Our true heart’s desire—what we really wish for when we blow out the candles—is simply to be left alone. We want to be free to act on the truth of who and what we are, free of judgment, retribution or condemnation. We want to be black, white, brown, gay, straight, bi or asexual—or none of the above—and have that be OK. We want to hang the Ayatollah’s likeness over the fireplace and still be able to invite our neighbors over for a barbecue.
But it’s not OK. Not always and certainly not with everyone.
So I’m compelled to ask the following question: What exactly is it about the concept of tolerance that we all find so intolerable? And why do we all appear to embrace our intolerance with such natural ease and utter devotion?
Maybe we acquired intolerance during childhood, like measles and the ability to roller skate. It could be some of us learned it by listening to Grandpa Joe rail against union busters and the “yellow hordes.” Perhaps there’s a blip in our DNA waiting to be discovered that’s responsible for our pettiness and un-Christian behavior. (Wouldn’t that be convenient? You could turn in your neighbor for placing 5,000-watt bird bath in his front yard and then blame your meddling ways on your family gene pool.)

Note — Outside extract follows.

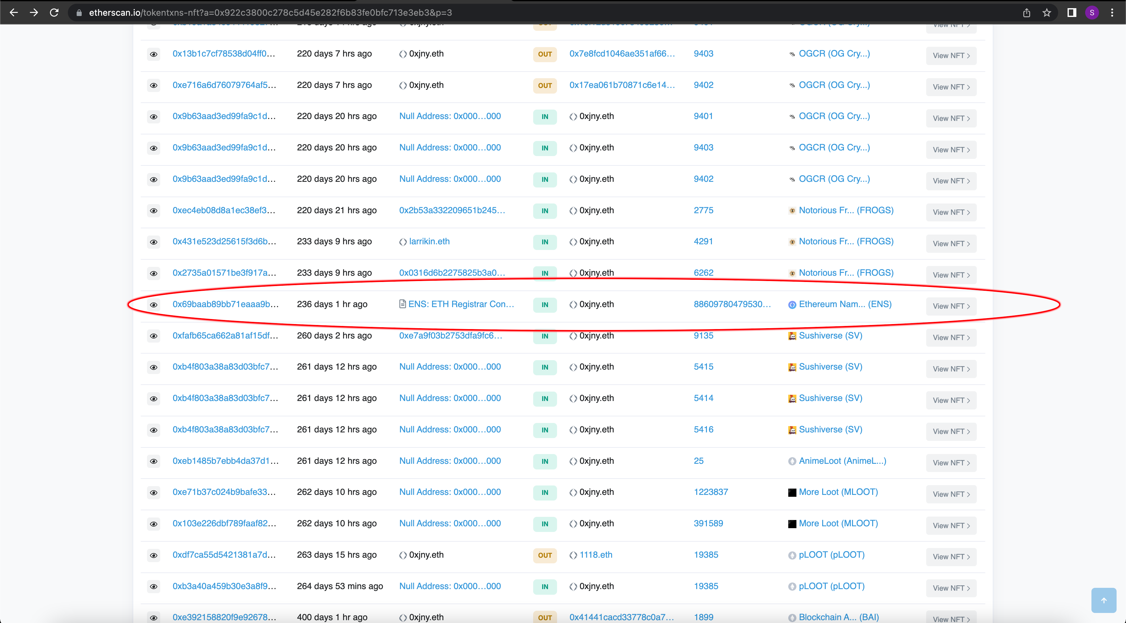Open View NFT for the Ethereum Name Service row
The height and width of the screenshot is (623, 1126).
pos(951,306)
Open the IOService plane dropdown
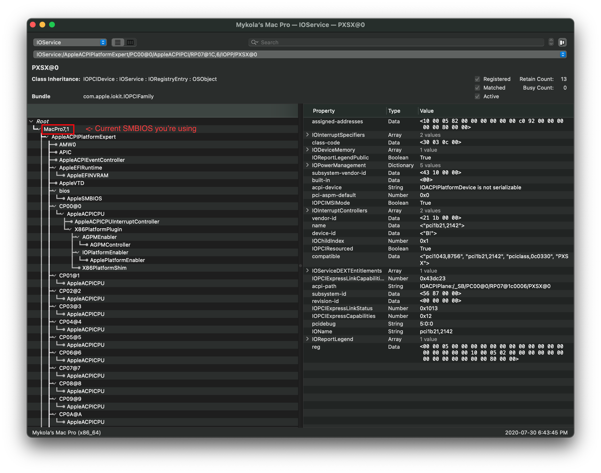This screenshot has height=473, width=601. [x=70, y=42]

I do know this much: Our inability or unwillingness to accept and embrace our fellow man is causing us to unravel at the seams.
What’s the answer? More importantly, what are we going to do about it? At this point—and I say this with all due respect—prayer breakfasts and a symbolic linking of arms at high noon probably won’t do the trick. I suspect if we are going to start living up to our true potential as a global collective, it only will come with a lot of kicking and screaming.
My fear is that the big clock will reach midnight before we figure it all out and we’ll end up paying a very high price for not inviting our neighbors over sooner.